◆ **DOCUMENT EXTRACT**:
Donating organs could prove a costly decision
NEVER make yourself worth more dead than alive. This was the sage advice my father gave me as a boy and I have stuck to it ever since. That is why my life insurance pays out less if I die than the net present value of my likely future earnings. I trust my wife, but why put temptation in her way?
It also explains why I object to a new proposal from the British Medical Association (BMA). They want to shift organ donation from the current opt-in system, on which you must apply for an organ donor’s card, to an opt-out system. If they have their way, everyone will be deemed to have consented to the harvesting of their organs upon death unless they explicitly say otherwise.
Many will think this a good idea because there is no cost in donating your organs. The dead have no use for their liver, heart, kidneys or for anything else. It is only the time and hassle of applying for a donor’s card that deters people from becoming donors. So why not simply remove this cost by introducing an opt-out system?
Alas, the cost is not only in the application but in the achievement too. Because being an organ donor increases your value when dead, it increases the chance that you will die. Imagine yourself on the operating table following a car accident that has done some nasty damage to your guts but left your other organs pristine. If you die, and you are an organ donor, your heart, kidneys, liver and lungs will be available to save four lives. The doctors working on you therefore have less incentive to save you. If you are a donor, your death produces a net gain of three lives. If you are not, it delivers a net loss of one.
The suggestion that doctors would make such a calculation may seem outrageous. But it need not be official policy or said aloud by the doctors and nurses tending to your broken body for the thought to be there, in the back of their minds, affecting the fervour with which they try to save you. Even if you trust doctors, why put temptation in their way by being an organ donor?

◆ **SUPPLIED RECORDS**:
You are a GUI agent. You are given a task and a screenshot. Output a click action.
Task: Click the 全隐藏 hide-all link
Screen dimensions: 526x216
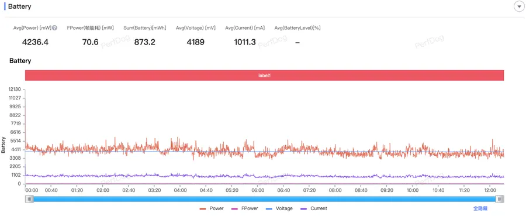click(x=480, y=208)
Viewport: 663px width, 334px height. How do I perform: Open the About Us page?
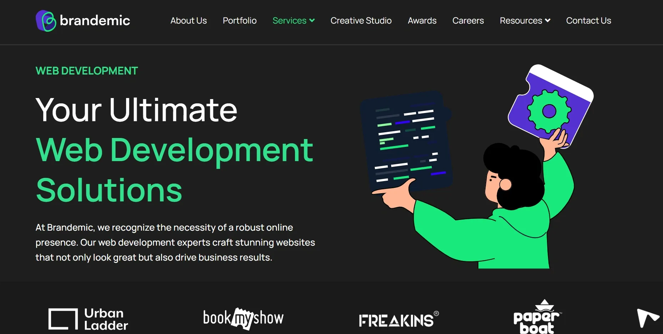click(x=189, y=21)
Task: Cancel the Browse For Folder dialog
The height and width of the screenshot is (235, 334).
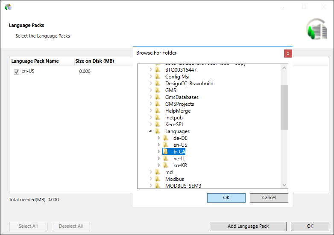Action: pyautogui.click(x=269, y=197)
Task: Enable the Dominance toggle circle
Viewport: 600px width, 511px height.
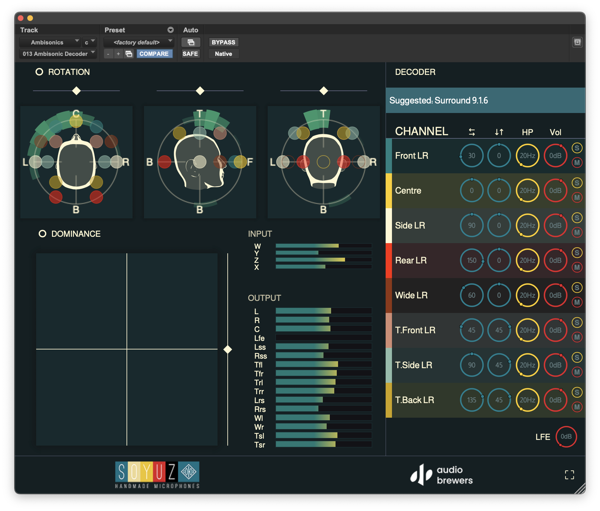Action: pyautogui.click(x=42, y=234)
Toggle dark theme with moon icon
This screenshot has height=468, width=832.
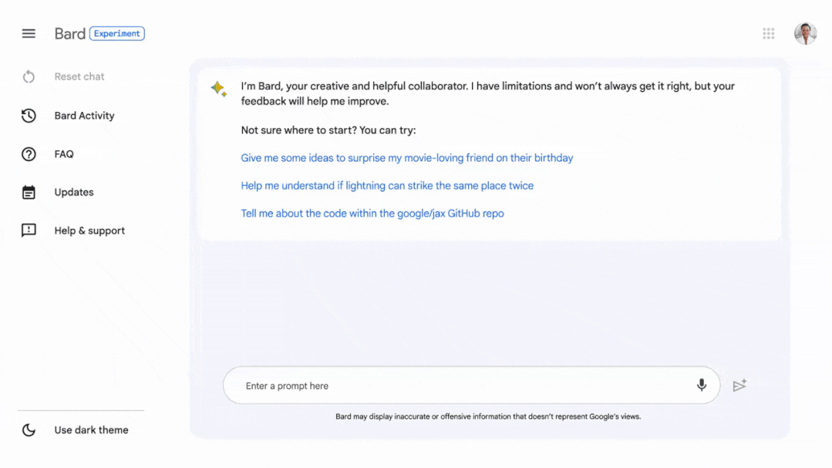pyautogui.click(x=29, y=430)
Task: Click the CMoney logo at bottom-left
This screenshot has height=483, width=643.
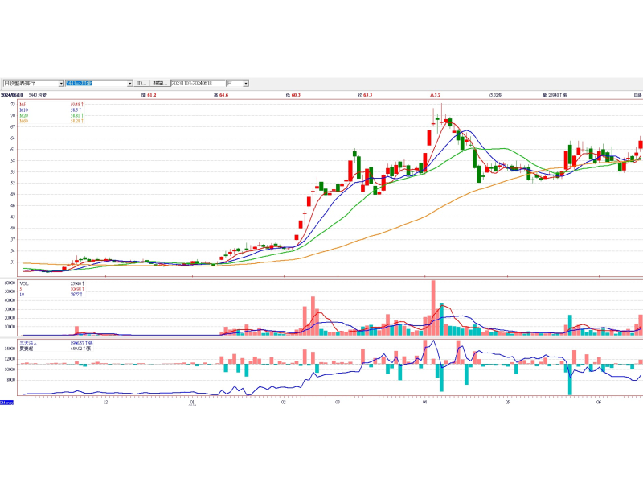Action: [x=7, y=402]
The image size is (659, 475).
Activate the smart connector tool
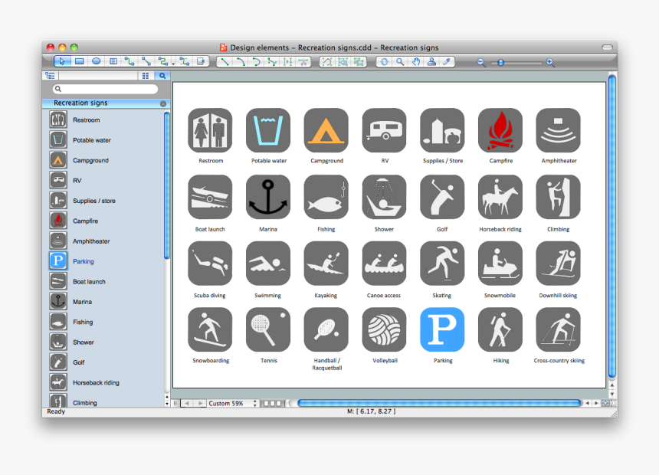click(x=162, y=62)
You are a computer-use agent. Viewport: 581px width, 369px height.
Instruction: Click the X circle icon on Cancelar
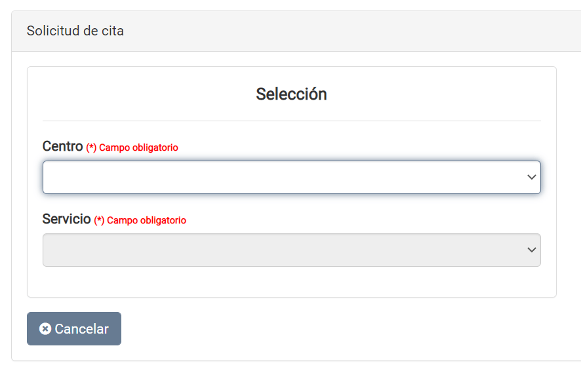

◆ **TASK TO CARRY OUT**: Return the part of the organ donation text from "It also explains" to "an opt-out system?", copied exactly.

◆ **RESPONSE AREA**:
It also explains why I object to a new proposal from the British Medical Association (BMA). They want to shift organ donation from the current opt-in system, on which you must apply for an organ donor’s card, to an opt-out system. If they have their way, everyone will be deemed to have consented to the harvesting of their organs upon death unless they explicitly say otherwise.
Many will think this a good idea because there is no cost in donating your organs. The dead have no use for their liver, heart, kidneys or for anything else. It is only the time and hassle of applying for a donor’s card that deters people from becoming donors. So why not simply remove this cost by introducing an opt-out system?